Petitioner's case is clearly one of ‘overkill.‘ See Commissioner v. Brown, supra at 519. In form, he purchased six multiple premium annuities and paid interest on borrowed funds. In substance, he purchased no annuities and borrowed nothing. Nothing beyond ‘commerical window dressing‘ was involved. See A. A. Helwig, 37 T.C. 1046, 1052 (1962). Respondent may always act on ‘plutological reality‘ as against ‘regularity of form.‘ See Burde v. Commissioner, 352 F.2d 995 (C.A. 2, 1965), certiorari denied 383 U.S. 966 (1966).
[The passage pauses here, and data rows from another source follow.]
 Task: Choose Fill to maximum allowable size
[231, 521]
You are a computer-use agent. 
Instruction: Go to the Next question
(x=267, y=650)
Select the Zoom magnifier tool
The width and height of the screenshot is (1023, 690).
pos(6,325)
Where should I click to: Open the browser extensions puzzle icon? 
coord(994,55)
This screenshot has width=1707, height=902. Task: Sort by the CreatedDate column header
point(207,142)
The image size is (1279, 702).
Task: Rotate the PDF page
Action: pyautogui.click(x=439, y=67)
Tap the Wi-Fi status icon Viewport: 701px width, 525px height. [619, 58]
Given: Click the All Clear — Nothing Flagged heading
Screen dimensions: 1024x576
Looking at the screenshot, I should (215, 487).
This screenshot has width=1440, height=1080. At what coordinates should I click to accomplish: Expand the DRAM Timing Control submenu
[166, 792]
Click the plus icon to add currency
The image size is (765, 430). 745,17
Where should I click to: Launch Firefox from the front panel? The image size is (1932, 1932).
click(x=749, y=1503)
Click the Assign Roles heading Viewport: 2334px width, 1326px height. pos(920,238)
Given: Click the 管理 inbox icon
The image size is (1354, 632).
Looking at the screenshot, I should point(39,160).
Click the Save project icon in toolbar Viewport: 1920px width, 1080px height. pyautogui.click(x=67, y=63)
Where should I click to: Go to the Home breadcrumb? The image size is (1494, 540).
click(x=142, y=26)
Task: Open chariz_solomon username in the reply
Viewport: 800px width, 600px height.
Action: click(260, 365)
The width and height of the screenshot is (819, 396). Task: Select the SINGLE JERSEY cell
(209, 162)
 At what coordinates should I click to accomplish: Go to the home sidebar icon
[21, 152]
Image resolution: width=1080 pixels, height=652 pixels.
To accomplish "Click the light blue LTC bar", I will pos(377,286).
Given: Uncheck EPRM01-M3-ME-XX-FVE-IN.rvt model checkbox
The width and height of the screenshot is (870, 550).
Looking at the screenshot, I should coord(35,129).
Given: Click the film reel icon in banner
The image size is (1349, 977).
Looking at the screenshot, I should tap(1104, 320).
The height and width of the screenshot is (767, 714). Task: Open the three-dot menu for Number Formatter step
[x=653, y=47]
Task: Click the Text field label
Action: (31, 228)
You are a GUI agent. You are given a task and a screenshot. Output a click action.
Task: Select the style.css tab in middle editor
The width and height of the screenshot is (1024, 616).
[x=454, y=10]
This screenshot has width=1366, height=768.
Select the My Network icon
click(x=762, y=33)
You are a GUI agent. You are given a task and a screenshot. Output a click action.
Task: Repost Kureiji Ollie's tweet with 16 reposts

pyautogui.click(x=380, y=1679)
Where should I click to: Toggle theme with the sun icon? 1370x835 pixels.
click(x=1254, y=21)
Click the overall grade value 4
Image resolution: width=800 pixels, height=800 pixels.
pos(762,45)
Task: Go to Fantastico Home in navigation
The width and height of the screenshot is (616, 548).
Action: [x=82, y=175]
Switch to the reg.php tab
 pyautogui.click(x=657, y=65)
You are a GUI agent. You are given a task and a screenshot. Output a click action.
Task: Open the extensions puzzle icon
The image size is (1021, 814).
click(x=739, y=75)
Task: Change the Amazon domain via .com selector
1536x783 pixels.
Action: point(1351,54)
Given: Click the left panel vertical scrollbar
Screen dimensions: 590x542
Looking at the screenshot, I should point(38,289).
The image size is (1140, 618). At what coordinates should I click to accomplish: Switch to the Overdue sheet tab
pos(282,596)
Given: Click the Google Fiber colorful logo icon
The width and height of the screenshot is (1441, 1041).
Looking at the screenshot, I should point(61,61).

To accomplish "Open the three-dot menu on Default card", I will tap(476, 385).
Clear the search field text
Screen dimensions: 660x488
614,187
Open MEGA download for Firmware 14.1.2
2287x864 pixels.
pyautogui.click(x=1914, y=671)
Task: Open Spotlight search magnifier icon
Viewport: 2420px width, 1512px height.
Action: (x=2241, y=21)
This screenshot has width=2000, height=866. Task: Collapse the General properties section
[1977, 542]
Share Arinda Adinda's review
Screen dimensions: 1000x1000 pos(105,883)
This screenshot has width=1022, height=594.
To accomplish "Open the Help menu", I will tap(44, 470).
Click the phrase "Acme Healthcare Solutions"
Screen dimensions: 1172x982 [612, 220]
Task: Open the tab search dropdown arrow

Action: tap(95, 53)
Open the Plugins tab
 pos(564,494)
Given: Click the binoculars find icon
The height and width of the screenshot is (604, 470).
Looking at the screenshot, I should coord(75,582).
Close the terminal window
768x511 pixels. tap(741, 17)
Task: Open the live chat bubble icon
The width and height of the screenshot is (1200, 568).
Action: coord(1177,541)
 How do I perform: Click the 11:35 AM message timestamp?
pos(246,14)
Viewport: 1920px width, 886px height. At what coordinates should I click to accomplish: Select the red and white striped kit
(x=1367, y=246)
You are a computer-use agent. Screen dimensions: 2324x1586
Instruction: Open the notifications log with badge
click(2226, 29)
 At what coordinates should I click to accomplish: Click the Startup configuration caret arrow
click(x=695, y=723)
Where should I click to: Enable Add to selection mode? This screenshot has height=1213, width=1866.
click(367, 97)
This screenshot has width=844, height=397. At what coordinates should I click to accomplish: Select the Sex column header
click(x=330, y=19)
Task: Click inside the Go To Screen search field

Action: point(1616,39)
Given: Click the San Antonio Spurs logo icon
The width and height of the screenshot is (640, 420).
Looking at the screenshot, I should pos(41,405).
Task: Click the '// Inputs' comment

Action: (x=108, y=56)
If the annuities had been due and payable at the end of the first policy year, the situation would have been as follows: (a) The reserve value would have been $215,775; (b) the loans against the policies (after deducting the credit for prepaid interest) would have aggregated $215,064 (the original borrowing of $208,800 plus $6,264 representing interest thereon at 3 percent which was also borrowed); (c) All Service would have deducted the loans from the reserve values; (d) $711 would have been available for the payment of annuities. This is even less than the $1,000 described by the Supreme Court as a ‘relative pittance‘ in Knetsch. See 364 U.S. at 366.

Decisions will be entered for the respondent.